Tuesday, November 10, 2009

Pink Brain, Blue Brain

I just finished reading Pink Brain, Blue Brain tonight, an interesting book about differences between boys and girls by neuroscientist Lise Eliot. This book appears to be a fairly comprehensive summary of what biological sex differences have been found and which sex stereotypes have not been shown to be based on any concrete biological differences. I recommend the book to any parent or teacher, but be warned that it does get a bit tedious by the end because the author keeps hammering on her core idea: men and women have some small biological differences with respect to some abilities (other than brute strength and childbearing functions, of course), but those differences are frequently magnified by cultural expectations and can likely be eliminated, at least partially, thanks to brain plasticity.

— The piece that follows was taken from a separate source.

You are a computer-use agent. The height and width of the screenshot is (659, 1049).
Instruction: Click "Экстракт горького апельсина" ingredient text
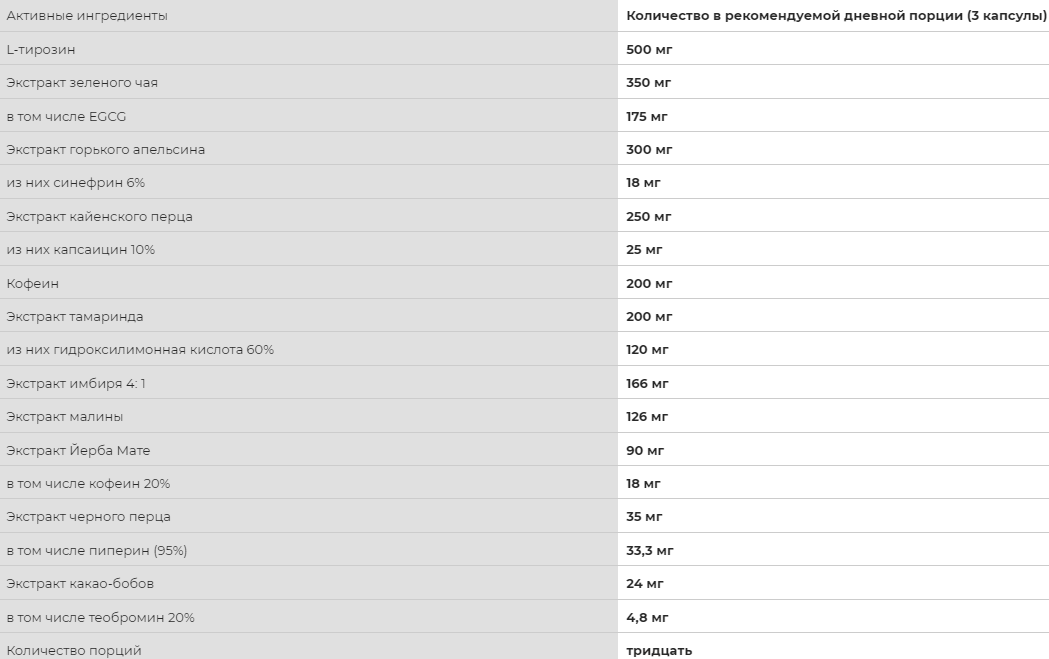pos(106,150)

I do have one giant gripe with this book. The author repeats the tired, old refrain, "We need more women to go into engineering and computer science." Why? Why do we need more women to do that? Do we need more men to become beauty stylists and fashion models? Men and women just tend to have different likes and dislikes sometimes. I am so tired of hearing how horrible it is that women are systematically discouraged from pursuing scientific careers by outside forces because that doesn't jive with my experience at all. I earned a B.S. in Mathematics at a socially-conservative religious university (BYU) but always felt very supported by all my math and science professors. However, I decided after a few months of being a full-time computer programmer that I couldn't do that as a career. My reason was that I (an introvert, mind you) needed more interaction with people than the job entailed. My male coworkers seemed quite happy to spend 8 hours (and more, the crazies :0) every day just typing code and staring at a computer screen. Even though neuroscientists might not have found a biological basis for why men are more often happy to focus for hours and hours on a few lines of code or obscure technological problems while women are more likely to enjoy conversing for hours and hours about clothes and makeup (gack!) doesn't mean that these differences aren't real and powerful and due to internal preferences, not external forces. Let men and women go into the fields they want to, and stop trying to push individual women to enter certain labor pools in pursuit of a lopsided feminist ideal.